Dr. Lilach Saperstein: “It’s hard with kids. So, I have a story for you. Just the other day, on Hanukkah, we had a lot of donuts in the house and my six year old ate many. I don’t know if she ate four or seven. I was not around, #greatparenting.
I just came and there were less than there were in the box before, but I have three kids. I don’t know who ate what. Long story short, the next day, she had major belly pain. And my husband, the doctor, you guys know him from previous episodes, he was examining her belly and he got actually very concerned because of the type of pain she was having and the specific spot. He was like, “Actually, I think we need to check you out, is this appendicitis?”
And I was like, “No, it’s a belly ache from all the donuts.” So, we were having this debate. And that I think is common among children where you don’t know, are they just saying they don’t want to go to bedtime or do they really not feel well? And then two minutes later, you got to clean up the floor cause they threw up and you’re like, oh, I guess they were true that time. But it’s tough.

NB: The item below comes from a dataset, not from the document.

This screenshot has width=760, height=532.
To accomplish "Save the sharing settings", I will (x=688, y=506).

For anyone concerned, she was fine. It was a belly ache, but she got an ultrasound. So, she thought that was very cool seeing the inside of her stomach. That was quite a Hanukkah adventure. I like the way that you kind of opened it up to an interdisciplinary investigation. You’re like, what’s going on here and are we going to focus fully on the tinnitus?

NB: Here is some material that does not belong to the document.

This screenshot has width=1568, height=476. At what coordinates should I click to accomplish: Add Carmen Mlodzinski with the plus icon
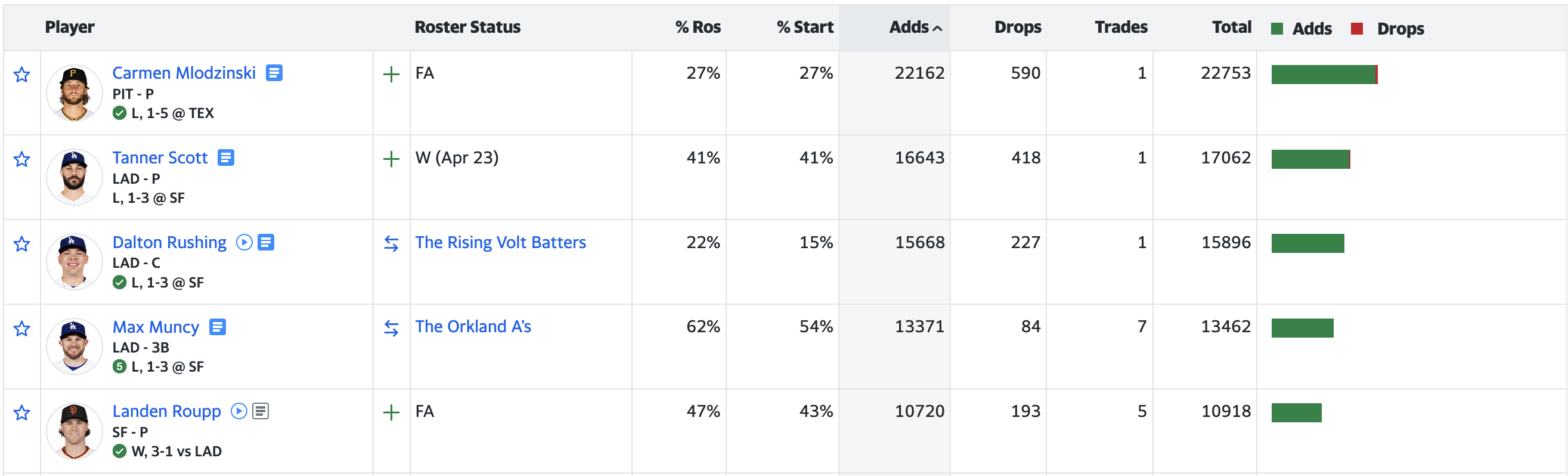pos(391,74)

But then, let’s say, that is the child’s main complaint. And then they go to an audiologist and discover that they do have a hearing loss that you can then maybe have intervention to that direction. And that helps it. So, it’s a good question. That’s a good thing. So, I think my main takeaway is that parents should trust themselves, trust their gut. And why not get it checked out? I’m pro going to see what’s going on.”

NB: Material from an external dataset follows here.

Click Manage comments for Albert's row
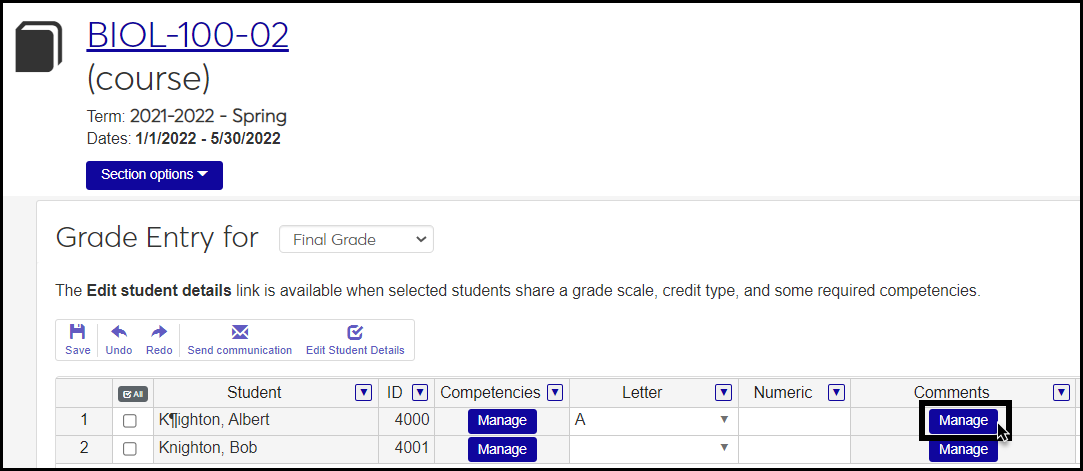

Benjamin Thompson: “Yeah, overall, it’s pretty rare for a child to say, “I have ringing in the ear, I’m hearing a noise” and then they actually care about it long enough to keep bringing it up. But entering those teenage years, it’s pretty safe to treat a teenager, almost like an adult in terms of tinnitus management.”
Dr. Lilach Saperstein: “Okay. Great segue. So, let’s talk about tinnitus management and tell us about the program that you run. I’ve seen on your website that you have so many happy testimonials from people who are like, yay. I feel better. So, tell us how people could get to that place.”
Benjamin Thompson: “Yeah, that’s a good question. It’s different for anyone. One of the big takeaways I’ve had to realize is, having the best clinical training possible for tinnitus is one thing. And then when I created the YouTube channel and put myself out there as a tinnitus doctor online, people come from all angles, all corners of the world with questions and personal experiences. I’ve learned a lot more after my training than I did in my training just with the diversity of questions and experiences people have had, who find me online.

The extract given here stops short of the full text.